Apesar de muitas vezes ser vista como um ambiente caótico, pecaminoso e distante de Deus, essa visão não é completa. Agostinho mostra que existem duas “cidades” formadas por amores diferentes: o amor a Deus e o amor a si mesmo. Assim, o problema não é a cidade em si, mas o coração humano.
Embora a Bíblia relate juízos sobre cidades, ela também mostra que o cristianismo nasceu e se expandiu em contextos urbanos. Os primeiros cristãos permaneceram nas cidades mesmo sob perseguição, evidenciando seu caráter missionário nesses espaços.
Portanto, isso nos convida a uma mudança de perspectiva: em vez de rejeitar a cidade, é preciso entendê-la como parte do plano de Deus e refletir sobre o papel da igreja dentro dela.

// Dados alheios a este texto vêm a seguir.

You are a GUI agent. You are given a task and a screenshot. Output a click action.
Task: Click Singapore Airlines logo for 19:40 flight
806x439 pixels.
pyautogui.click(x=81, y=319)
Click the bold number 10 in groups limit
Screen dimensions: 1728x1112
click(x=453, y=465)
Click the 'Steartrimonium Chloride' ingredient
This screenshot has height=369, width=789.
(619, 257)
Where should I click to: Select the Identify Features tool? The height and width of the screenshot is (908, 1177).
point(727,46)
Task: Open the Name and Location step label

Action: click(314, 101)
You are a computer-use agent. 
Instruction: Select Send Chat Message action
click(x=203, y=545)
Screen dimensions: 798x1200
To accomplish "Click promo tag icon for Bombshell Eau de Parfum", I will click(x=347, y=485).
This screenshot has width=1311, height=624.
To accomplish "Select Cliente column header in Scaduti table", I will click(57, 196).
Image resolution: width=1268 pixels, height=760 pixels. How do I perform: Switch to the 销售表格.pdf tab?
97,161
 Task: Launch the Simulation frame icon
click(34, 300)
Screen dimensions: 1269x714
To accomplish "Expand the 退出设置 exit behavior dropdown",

O próprio Jesus nos ensina como olhar para esse contexto. Em Mateus 9:35-36, ao percorrer cidades e aldeias, ensinando e curando, Ele não via apenas multidões, mas pessoas cansadas, aflitas e desorientadas, como ovelhas sem pastor. Seu olhar era cheio de compaixão e essa compaixão sempre resultava em ação. Diante daquela realidade, Jesus declarou que a colheita era grande, mas havia poucos trabalhadores (Mateus 9:37), chamando seus discípulos a se envolverem no cuidado e no serviço às pessoas.
Esse é o olhar que precisamos desenvolver no evangelismo hoje: um olhar que vai além da superfície, que percebe a dor e responde com amor e serviço. As cidades atuais enfrentam desafios intensos, e é nesse contexto que somos chamados a anunciar o evangelho: em meio ao pluralismo, ao individualismo, ao ritmo acelerado e às relações frágeis e descartáveis.
O evangelismo na cidade precisa alcançar realidades marcadas por desafios da sexualidade, dependência química, idosos, desastres ambientais é o consumismo desenfreado. Além dos grandes desafios da migração e refúgio e das diferentes formas de violência, doméstica e contra crianças e adolescentes, levando a esperança de Cristo de forma sensível, prática e relevante.
Diante desse cenário, há uma urgência: precisamos nos envolver mais profundamente com a realidade da cidade. Não por interesses institucionais ou crescimento numérico, mas por compromisso com Deus e com o serviço ao próximo. A orientação bíblica é clara: “Pregue a palavra, insista, quer oportuno ou não” (2 Timóteo 4:2). Ou seja, é necessário anunciar o evangelho em todo tempo, em qualquer circunstância.
Por isso, não podemos nos intimidar diante da sociedade atual. Somos chamados a levar a Palavra aos mais diversos ambientes: ruas, transportes, praças, universidades, locais de trabalho, perto ou longe, sempre “a tempo e fora de tempo”.
Cada momento é uma oportunidade para vivermos a mordomia cristã. E esse momento é agora. Precisamos conhecer melhor nossas cidades, compreender seus desafios e nos dedicar a responder de forma intencional. Quanto mais entendermos a realidade urbana, mais preparados estaremos para agir de maneira relevante.
A igreja tem a responsabilidade de ensinar seus membros a desenvolverem um olhar redentivo sobre a cidade.
Porque, no fim, servir a Deus é também servir a cidade.